Phonologically-aware Automatic Speech Recognition Evaluation of Low-Resource Languages: The Case of Basque Dialects

Proceedings of the First Workshop on Dialects in NLP — A Resource Perspective

Abstract

Automatic speech recognition models are typically trained with data of standard languages. However, their performance degrades when dealing with non-standard dialectal speech. In this paper, we present the first evaluation of an automatic speech recognition system for Basque, a low-resource language, based on spontaneous broadcast speech with high representation of dialectal speech. It relies on a 140-h manually annotated propietary corpus of television programs broadcast by Basque Radio Television, including dialect-level labels, as well as standardized and pseudo-phonetic transcriptions.

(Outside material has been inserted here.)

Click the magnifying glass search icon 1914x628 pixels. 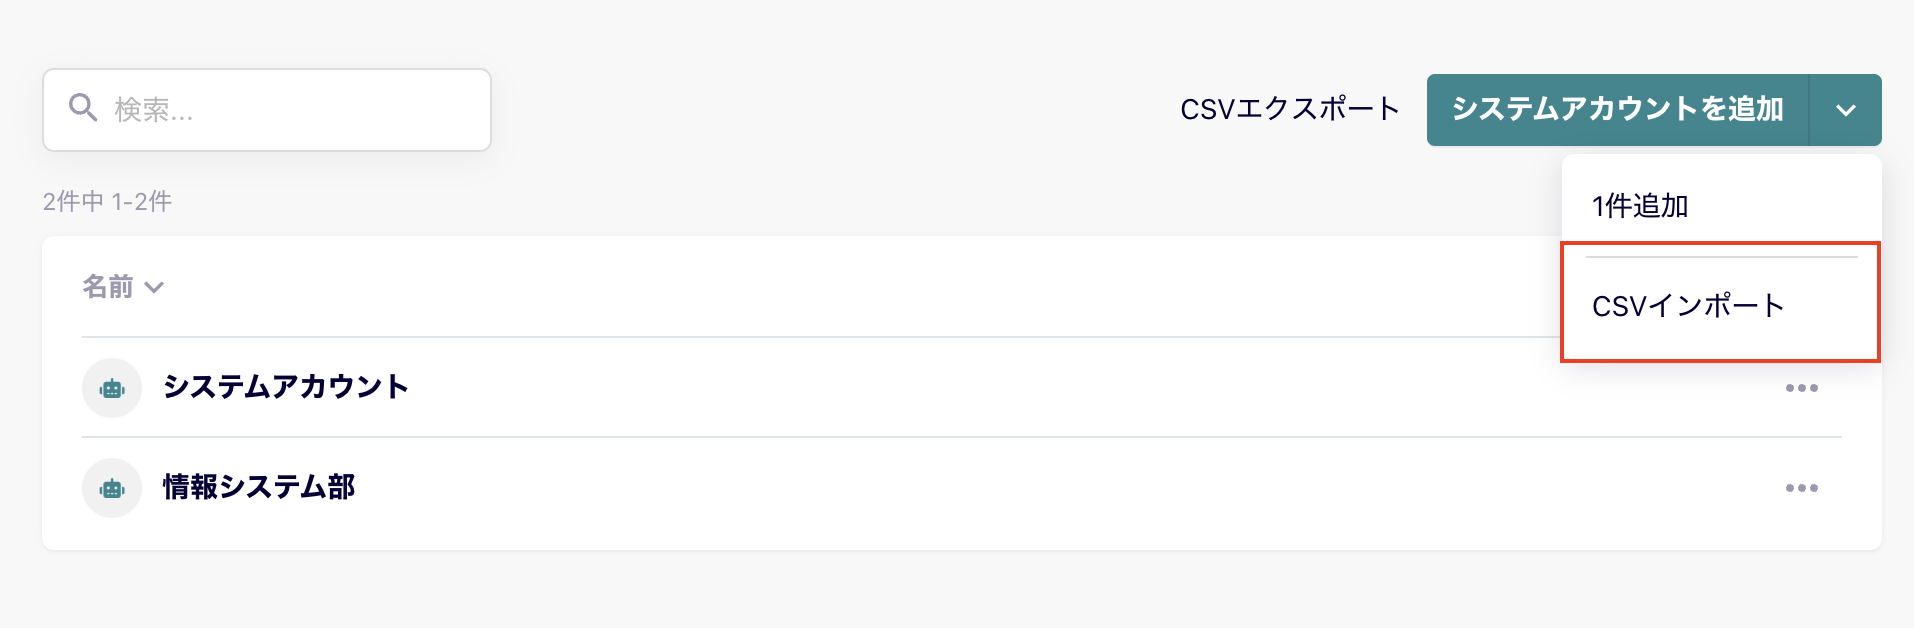[83, 108]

We find that recognition performance significantly degrades for dialectal compared to standard speech, for all dialects present in our corpus. Subsequently, we provide a quantitative analysis of phonological phenomena based on single-word substitution errors, and identify 52 recurrent phenomena, grouped into sound deletions, epentheses, and substitutions. We further show a modest but statistically significant correlation between the number of phonological phenomena in an utterance and its recognition error rate. Our findings highlight the limitations of dialect-agnostic evaluation and motivate linguistically informed, dialect-aware strategies for automatic speech recognition in low-resource and typologically diverse languages.